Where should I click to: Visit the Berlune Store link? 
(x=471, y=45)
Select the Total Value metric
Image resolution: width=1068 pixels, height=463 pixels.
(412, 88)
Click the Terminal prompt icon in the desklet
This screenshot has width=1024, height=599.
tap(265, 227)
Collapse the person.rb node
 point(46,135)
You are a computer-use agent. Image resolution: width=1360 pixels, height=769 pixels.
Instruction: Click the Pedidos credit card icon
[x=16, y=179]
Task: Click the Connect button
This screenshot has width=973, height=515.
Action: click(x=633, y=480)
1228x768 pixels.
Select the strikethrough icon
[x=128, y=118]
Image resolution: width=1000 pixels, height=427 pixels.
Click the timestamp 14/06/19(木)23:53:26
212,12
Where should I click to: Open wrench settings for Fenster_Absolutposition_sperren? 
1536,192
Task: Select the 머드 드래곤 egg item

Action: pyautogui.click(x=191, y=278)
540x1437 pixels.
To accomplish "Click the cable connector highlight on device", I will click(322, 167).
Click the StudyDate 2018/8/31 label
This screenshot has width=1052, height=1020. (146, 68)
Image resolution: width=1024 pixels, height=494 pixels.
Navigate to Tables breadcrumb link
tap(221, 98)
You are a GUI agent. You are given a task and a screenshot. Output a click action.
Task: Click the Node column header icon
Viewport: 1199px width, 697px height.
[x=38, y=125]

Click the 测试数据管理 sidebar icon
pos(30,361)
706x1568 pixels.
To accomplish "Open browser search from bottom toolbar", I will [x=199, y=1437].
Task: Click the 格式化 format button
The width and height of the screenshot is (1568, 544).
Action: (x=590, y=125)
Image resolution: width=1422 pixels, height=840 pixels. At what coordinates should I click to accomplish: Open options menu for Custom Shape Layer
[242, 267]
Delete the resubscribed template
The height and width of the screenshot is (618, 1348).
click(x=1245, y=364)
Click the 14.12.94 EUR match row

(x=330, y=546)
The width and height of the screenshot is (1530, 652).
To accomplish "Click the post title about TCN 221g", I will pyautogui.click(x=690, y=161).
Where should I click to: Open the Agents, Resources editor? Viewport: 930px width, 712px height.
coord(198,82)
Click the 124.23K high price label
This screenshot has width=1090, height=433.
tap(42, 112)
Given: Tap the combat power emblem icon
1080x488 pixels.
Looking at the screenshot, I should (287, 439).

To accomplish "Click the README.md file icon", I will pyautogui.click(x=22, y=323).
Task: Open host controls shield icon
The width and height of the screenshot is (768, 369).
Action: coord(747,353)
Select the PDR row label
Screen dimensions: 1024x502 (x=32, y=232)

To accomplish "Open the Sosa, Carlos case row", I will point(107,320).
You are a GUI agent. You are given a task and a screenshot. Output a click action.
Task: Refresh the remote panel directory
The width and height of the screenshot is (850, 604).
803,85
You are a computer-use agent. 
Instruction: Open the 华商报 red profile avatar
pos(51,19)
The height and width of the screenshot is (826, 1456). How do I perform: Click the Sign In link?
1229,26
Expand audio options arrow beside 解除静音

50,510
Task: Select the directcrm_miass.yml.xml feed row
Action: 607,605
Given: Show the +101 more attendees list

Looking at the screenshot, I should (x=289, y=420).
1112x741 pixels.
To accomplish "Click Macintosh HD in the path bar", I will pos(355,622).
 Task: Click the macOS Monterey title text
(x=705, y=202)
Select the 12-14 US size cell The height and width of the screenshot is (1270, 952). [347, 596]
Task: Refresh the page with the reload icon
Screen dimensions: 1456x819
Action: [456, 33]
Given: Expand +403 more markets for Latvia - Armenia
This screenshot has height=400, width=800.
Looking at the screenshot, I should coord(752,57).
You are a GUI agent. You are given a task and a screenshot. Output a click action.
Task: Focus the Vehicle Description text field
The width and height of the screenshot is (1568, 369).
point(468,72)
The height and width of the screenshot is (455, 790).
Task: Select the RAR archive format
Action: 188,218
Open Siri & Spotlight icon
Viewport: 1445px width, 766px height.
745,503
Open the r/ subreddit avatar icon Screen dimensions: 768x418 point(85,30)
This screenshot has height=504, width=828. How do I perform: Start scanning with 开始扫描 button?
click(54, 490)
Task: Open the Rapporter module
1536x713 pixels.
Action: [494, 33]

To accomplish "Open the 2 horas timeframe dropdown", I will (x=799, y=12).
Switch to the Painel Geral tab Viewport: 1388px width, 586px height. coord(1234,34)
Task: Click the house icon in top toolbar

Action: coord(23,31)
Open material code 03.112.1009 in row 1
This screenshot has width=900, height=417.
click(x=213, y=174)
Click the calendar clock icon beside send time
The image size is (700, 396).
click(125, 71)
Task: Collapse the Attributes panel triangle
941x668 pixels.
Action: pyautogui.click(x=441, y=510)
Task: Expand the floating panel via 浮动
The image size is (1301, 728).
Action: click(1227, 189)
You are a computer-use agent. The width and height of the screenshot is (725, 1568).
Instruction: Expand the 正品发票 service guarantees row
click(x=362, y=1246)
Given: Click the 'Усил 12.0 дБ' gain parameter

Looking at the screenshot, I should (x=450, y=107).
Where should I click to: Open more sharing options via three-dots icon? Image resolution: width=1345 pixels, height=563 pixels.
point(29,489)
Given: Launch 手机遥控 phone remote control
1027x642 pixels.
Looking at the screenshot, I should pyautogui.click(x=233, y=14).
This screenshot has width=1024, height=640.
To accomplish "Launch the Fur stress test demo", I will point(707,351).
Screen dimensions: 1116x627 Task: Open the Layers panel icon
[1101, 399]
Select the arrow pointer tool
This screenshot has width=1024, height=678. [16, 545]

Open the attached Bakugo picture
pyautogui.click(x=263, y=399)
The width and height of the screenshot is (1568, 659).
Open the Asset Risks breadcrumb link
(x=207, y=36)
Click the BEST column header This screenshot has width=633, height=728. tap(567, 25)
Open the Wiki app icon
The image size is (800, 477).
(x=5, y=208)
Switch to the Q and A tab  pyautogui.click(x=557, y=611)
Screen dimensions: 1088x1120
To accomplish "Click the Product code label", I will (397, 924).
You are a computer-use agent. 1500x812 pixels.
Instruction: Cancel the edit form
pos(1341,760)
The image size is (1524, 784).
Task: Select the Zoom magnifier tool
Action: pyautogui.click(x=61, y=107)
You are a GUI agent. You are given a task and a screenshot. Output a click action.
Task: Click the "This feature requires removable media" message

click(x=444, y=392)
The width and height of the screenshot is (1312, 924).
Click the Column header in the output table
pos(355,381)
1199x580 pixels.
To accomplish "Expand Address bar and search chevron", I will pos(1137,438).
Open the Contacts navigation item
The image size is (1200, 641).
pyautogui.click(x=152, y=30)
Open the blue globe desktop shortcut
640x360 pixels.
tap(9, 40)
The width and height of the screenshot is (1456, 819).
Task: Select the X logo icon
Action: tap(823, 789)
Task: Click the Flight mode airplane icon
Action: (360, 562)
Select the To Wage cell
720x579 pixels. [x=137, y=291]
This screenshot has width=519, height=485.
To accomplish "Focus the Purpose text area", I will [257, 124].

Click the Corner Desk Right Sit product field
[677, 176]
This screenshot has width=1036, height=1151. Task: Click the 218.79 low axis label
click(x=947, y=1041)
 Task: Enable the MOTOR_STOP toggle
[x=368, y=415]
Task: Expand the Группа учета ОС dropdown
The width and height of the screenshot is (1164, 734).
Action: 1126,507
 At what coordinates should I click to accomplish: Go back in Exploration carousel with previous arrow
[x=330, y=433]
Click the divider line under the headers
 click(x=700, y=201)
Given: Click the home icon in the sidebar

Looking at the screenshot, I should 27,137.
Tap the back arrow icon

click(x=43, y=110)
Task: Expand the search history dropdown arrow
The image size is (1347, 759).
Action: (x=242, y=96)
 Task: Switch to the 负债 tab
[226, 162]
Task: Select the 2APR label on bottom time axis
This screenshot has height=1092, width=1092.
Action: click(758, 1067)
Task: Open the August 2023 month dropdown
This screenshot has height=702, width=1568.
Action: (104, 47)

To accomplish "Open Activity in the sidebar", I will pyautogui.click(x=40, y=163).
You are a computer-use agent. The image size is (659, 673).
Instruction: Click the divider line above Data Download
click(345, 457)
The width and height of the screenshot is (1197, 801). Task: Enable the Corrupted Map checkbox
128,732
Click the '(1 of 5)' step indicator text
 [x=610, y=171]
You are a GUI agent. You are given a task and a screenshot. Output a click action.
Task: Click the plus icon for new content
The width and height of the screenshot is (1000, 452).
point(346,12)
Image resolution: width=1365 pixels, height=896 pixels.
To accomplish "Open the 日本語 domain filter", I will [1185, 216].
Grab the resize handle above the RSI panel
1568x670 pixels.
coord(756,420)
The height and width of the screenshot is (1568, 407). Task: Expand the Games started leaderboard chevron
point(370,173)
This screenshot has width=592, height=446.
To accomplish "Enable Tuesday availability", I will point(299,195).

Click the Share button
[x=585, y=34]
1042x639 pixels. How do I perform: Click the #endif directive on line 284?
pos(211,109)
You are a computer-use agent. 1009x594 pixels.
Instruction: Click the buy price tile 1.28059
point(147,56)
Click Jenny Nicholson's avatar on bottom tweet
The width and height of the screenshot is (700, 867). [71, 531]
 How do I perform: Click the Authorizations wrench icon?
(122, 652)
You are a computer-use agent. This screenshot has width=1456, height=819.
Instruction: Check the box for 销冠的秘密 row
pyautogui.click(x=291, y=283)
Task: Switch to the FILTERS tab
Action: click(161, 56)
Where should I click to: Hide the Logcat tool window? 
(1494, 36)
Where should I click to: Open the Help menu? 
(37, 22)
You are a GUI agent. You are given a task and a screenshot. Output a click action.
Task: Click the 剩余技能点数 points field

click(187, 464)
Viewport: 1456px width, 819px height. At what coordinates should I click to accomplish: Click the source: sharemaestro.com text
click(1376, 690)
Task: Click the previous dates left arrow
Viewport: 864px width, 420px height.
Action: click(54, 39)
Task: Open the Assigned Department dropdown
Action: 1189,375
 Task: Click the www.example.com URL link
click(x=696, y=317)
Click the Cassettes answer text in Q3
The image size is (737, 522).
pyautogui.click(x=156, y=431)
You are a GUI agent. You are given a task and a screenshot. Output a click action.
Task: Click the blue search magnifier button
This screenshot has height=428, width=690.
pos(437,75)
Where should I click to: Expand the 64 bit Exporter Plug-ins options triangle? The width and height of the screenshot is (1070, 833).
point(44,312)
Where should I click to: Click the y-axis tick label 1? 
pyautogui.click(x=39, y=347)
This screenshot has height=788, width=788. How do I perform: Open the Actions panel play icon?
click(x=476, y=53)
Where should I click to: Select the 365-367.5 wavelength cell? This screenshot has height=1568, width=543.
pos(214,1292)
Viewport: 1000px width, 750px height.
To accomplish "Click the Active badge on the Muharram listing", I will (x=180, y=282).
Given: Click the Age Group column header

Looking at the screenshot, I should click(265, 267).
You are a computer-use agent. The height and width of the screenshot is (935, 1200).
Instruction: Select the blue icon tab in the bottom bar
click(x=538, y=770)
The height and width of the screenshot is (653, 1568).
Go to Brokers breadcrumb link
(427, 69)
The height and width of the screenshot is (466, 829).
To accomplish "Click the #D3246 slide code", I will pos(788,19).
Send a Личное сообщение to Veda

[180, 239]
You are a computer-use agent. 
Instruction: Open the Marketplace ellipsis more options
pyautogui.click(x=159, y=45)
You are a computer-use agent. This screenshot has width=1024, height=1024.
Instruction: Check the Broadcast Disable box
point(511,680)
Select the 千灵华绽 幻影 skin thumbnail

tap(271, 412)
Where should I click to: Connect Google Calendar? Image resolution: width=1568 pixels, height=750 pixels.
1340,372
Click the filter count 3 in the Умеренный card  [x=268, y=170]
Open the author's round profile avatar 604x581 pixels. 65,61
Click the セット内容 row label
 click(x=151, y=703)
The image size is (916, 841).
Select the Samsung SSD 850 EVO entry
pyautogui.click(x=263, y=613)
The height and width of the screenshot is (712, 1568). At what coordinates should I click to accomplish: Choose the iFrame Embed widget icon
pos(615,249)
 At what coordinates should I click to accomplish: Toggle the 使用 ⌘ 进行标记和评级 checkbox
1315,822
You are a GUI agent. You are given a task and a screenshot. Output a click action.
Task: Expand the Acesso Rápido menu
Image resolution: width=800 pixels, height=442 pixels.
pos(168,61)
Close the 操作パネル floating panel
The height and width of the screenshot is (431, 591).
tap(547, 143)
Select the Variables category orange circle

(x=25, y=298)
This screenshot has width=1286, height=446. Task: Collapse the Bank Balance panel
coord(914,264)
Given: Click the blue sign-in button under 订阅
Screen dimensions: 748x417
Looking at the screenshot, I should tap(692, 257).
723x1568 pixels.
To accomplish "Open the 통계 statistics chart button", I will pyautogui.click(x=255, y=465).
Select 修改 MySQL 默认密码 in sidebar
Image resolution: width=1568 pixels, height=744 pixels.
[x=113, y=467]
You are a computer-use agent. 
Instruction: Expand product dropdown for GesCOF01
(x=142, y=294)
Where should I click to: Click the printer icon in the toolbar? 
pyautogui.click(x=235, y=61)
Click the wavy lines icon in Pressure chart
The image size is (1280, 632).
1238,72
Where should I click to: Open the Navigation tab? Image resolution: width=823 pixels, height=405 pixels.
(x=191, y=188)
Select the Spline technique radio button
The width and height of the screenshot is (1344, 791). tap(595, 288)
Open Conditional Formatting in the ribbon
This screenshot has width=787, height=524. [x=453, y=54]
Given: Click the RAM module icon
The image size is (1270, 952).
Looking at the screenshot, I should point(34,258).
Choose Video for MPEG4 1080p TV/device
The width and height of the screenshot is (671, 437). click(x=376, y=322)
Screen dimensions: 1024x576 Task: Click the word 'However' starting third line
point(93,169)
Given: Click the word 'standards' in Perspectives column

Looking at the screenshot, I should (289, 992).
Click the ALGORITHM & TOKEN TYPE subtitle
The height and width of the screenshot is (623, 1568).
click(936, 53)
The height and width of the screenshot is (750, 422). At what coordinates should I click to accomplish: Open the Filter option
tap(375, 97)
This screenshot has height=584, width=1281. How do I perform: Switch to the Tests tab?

■ AIM OF THE TASK ■
All that belongs in your answer is the stretch of entries above from the line with "Given: Tap the combat power emblem icon" through the line with "Open the r/", printed exactly.

■ EXERCISE ANSWER ■
Given: Tap the combat power emblem icon
1080x488 pixels.
Looking at the screenshot, I should (287, 439).

To accomplish "Click the README.md file icon", I will pyautogui.click(x=22, y=323).
Task: Open host controls shield icon
The width and height of the screenshot is (768, 369).
Action: coord(747,353)
Select the PDR row label
Screen dimensions: 1024x502 (x=32, y=232)

To accomplish "Open the Sosa, Carlos case row", I will point(107,320).
You are a GUI agent. You are given a task and a screenshot. Output a click action.
Task: Refresh the remote panel directory
The width and height of the screenshot is (850, 604).
803,85
You are a computer-use agent. 
Instruction: Open the 华商报 red profile avatar
pos(51,19)
The height and width of the screenshot is (826, 1456). How do I perform: Click the Sign In link?
1229,26
Expand audio options arrow beside 解除静音

50,510
Task: Select the directcrm_miass.yml.xml feed row
Action: 607,605
Given: Show the +101 more attendees list

Looking at the screenshot, I should (x=289, y=420).
1112x741 pixels.
To accomplish "Click Macintosh HD in the path bar", I will pos(355,622).
 Task: Click the macOS Monterey title text
(x=705, y=202)
Select the 12-14 US size cell The height and width of the screenshot is (1270, 952). [347, 596]
Task: Refresh the page with the reload icon
Screen dimensions: 1456x819
Action: [456, 33]
Given: Expand +403 more markets for Latvia - Armenia
This screenshot has height=400, width=800.
Looking at the screenshot, I should coord(752,57).
You are a GUI agent. You are given a task and a screenshot. Output a click action.
Task: Focus the Vehicle Description text field
The width and height of the screenshot is (1568, 369).
point(468,72)
The height and width of the screenshot is (455, 790).
Task: Select the RAR archive format
Action: 188,218
Open Siri & Spotlight icon
Viewport: 1445px width, 766px height.
745,503
Open the r/ subreddit avatar icon Screen dimensions: 768x418 point(85,30)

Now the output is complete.